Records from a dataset
[Start of Attachment]

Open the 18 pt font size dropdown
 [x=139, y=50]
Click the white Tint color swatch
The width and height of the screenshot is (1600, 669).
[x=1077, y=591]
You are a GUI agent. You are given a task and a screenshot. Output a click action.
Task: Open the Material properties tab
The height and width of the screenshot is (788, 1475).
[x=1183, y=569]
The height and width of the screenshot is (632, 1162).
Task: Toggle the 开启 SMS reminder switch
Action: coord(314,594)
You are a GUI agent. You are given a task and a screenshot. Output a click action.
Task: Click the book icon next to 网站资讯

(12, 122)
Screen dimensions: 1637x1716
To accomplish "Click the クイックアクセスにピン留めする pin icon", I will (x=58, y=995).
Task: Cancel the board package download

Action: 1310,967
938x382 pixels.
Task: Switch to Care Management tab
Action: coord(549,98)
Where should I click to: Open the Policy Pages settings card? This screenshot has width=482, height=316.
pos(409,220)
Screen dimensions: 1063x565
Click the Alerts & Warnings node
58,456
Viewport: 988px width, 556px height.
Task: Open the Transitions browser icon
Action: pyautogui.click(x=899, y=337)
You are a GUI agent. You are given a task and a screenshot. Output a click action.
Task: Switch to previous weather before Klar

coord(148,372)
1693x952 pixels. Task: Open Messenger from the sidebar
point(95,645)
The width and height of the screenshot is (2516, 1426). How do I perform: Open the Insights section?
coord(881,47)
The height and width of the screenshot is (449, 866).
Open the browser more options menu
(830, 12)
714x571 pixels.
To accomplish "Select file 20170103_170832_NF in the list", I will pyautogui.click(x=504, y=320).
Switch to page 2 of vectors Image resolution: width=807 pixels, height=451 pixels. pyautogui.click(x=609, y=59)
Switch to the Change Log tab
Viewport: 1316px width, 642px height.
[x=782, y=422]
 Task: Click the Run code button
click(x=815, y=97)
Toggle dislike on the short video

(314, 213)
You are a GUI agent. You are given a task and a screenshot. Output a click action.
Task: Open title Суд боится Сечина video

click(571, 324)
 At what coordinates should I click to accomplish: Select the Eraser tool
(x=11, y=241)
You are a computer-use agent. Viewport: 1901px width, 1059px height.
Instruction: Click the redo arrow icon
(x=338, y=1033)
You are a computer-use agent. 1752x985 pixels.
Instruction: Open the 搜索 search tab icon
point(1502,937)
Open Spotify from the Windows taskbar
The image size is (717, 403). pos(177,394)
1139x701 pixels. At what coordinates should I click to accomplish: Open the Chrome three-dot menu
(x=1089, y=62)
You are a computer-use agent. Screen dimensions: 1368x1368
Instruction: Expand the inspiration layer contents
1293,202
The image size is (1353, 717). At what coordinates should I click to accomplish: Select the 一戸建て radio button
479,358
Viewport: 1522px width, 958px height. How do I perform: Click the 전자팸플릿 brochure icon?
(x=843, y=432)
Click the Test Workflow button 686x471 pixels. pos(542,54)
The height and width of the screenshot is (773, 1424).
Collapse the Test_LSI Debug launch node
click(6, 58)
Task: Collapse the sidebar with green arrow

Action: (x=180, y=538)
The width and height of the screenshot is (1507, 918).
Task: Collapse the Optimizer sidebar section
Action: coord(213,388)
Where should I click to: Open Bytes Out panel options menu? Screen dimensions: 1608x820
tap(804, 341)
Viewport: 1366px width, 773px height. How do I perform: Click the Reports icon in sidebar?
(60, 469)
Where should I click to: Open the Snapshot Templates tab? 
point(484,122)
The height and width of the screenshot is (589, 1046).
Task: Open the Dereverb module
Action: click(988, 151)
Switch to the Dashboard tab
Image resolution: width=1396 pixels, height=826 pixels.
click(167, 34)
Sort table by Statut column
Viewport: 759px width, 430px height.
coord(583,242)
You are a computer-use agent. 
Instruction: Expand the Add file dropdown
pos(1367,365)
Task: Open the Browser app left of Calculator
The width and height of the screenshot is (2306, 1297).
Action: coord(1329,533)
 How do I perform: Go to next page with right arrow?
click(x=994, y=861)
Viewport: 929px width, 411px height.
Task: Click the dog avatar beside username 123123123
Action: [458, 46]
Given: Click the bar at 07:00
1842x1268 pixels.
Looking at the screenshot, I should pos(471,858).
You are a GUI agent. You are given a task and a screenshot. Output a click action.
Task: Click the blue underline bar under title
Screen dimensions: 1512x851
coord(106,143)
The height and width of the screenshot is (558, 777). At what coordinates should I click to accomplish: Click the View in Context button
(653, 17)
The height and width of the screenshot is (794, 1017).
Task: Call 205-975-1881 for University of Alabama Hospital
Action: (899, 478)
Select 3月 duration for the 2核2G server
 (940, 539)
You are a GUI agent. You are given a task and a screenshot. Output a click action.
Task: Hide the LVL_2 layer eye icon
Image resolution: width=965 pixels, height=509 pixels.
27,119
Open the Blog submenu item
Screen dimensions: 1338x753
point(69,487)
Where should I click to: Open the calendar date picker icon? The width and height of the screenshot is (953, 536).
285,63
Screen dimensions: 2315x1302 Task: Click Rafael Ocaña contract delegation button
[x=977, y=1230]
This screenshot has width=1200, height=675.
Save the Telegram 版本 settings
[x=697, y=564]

[End of Attachment]

> _Problem details_
The response should be an exact copy of all the records above.

> _Answer area_
Open the 18 pt font size dropdown
 [x=139, y=50]
Click the white Tint color swatch
The width and height of the screenshot is (1600, 669).
[x=1077, y=591]
You are a GUI agent. You are given a task and a screenshot. Output a click action.
Task: Open the Material properties tab
The height and width of the screenshot is (788, 1475).
[x=1183, y=569]
The height and width of the screenshot is (632, 1162).
Task: Toggle the 开启 SMS reminder switch
Action: coord(314,594)
You are a GUI agent. You are given a task and a screenshot. Output a click action.
Task: Click the book icon next to 网站资讯

(12, 122)
Screen dimensions: 1637x1716
To accomplish "Click the クイックアクセスにピン留めする pin icon", I will (x=58, y=995).
Task: Cancel the board package download

Action: 1310,967
938x382 pixels.
Task: Switch to Care Management tab
Action: coord(549,98)
Where should I click to: Open the Policy Pages settings card? This screenshot has width=482, height=316.
pos(409,220)
Screen dimensions: 1063x565
Click the Alerts & Warnings node
58,456
Viewport: 988px width, 556px height.
Task: Open the Transitions browser icon
Action: pyautogui.click(x=899, y=337)
You are a GUI agent. You are given a task and a screenshot. Output a click action.
Task: Switch to previous weather before Klar

coord(148,372)
1693x952 pixels. Task: Open Messenger from the sidebar
point(95,645)
The width and height of the screenshot is (2516, 1426). How do I perform: Open the Insights section?
coord(881,47)
The height and width of the screenshot is (449, 866).
Open the browser more options menu
(830, 12)
714x571 pixels.
To accomplish "Select file 20170103_170832_NF in the list", I will pyautogui.click(x=504, y=320).
Switch to page 2 of vectors Image resolution: width=807 pixels, height=451 pixels. pyautogui.click(x=609, y=59)
Switch to the Change Log tab
Viewport: 1316px width, 642px height.
[x=782, y=422]
 Task: Click the Run code button
click(x=815, y=97)
Toggle dislike on the short video

(314, 213)
You are a GUI agent. You are given a task and a screenshot. Output a click action.
Task: Open title Суд боится Сечина video

click(571, 324)
 At what coordinates should I click to accomplish: Select the Eraser tool
(x=11, y=241)
You are a computer-use agent. Viewport: 1901px width, 1059px height.
Instruction: Click the redo arrow icon
(x=338, y=1033)
You are a computer-use agent. 1752x985 pixels.
Instruction: Open the 搜索 search tab icon
point(1502,937)
Open Spotify from the Windows taskbar
The image size is (717, 403). pos(177,394)
1139x701 pixels. At what coordinates should I click to accomplish: Open the Chrome three-dot menu
(x=1089, y=62)
You are a computer-use agent. Screen dimensions: 1368x1368
Instruction: Expand the inspiration layer contents
1293,202
The image size is (1353, 717). At what coordinates should I click to accomplish: Select the 一戸建て radio button
479,358
Viewport: 1522px width, 958px height. How do I perform: Click the 전자팸플릿 brochure icon?
(x=843, y=432)
Click the Test Workflow button 686x471 pixels. pos(542,54)
The height and width of the screenshot is (773, 1424).
Collapse the Test_LSI Debug launch node
click(6, 58)
Task: Collapse the sidebar with green arrow

Action: (x=180, y=538)
The width and height of the screenshot is (1507, 918).
Task: Collapse the Optimizer sidebar section
Action: coord(213,388)
Where should I click to: Open Bytes Out panel options menu? Screen dimensions: 1608x820
tap(804, 341)
Viewport: 1366px width, 773px height. How do I perform: Click the Reports icon in sidebar?
(60, 469)
Where should I click to: Open the Snapshot Templates tab? 
point(484,122)
The height and width of the screenshot is (589, 1046).
Task: Open the Dereverb module
Action: click(988, 151)
Switch to the Dashboard tab
Image resolution: width=1396 pixels, height=826 pixels.
click(167, 34)
Sort table by Statut column
Viewport: 759px width, 430px height.
coord(583,242)
You are a computer-use agent. 
Instruction: Expand the Add file dropdown
pos(1367,365)
Task: Open the Browser app left of Calculator
The width and height of the screenshot is (2306, 1297).
Action: coord(1329,533)
 How do I perform: Go to next page with right arrow?
click(x=994, y=861)
Viewport: 929px width, 411px height.
Task: Click the dog avatar beside username 123123123
Action: [458, 46]
Given: Click the bar at 07:00
1842x1268 pixels.
Looking at the screenshot, I should pos(471,858).
You are a GUI agent. You are given a task and a screenshot. Output a click action.
Task: Click the blue underline bar under title
Screen dimensions: 1512x851
coord(106,143)
The height and width of the screenshot is (558, 777). At what coordinates should I click to accomplish: Click the View in Context button
(653, 17)
The height and width of the screenshot is (794, 1017).
Task: Call 205-975-1881 for University of Alabama Hospital
Action: (899, 478)
Select 3月 duration for the 2核2G server
 (940, 539)
You are a GUI agent. You are given a task and a screenshot. Output a click action.
Task: Hide the LVL_2 layer eye icon
Image resolution: width=965 pixels, height=509 pixels.
27,119
Open the Blog submenu item
Screen dimensions: 1338x753
point(69,487)
Where should I click to: Open the calendar date picker icon? The width and height of the screenshot is (953, 536).
285,63
Screen dimensions: 2315x1302 Task: Click Rafael Ocaña contract delegation button
[x=977, y=1230]
This screenshot has width=1200, height=675.
Save the Telegram 版本 settings
[x=697, y=564]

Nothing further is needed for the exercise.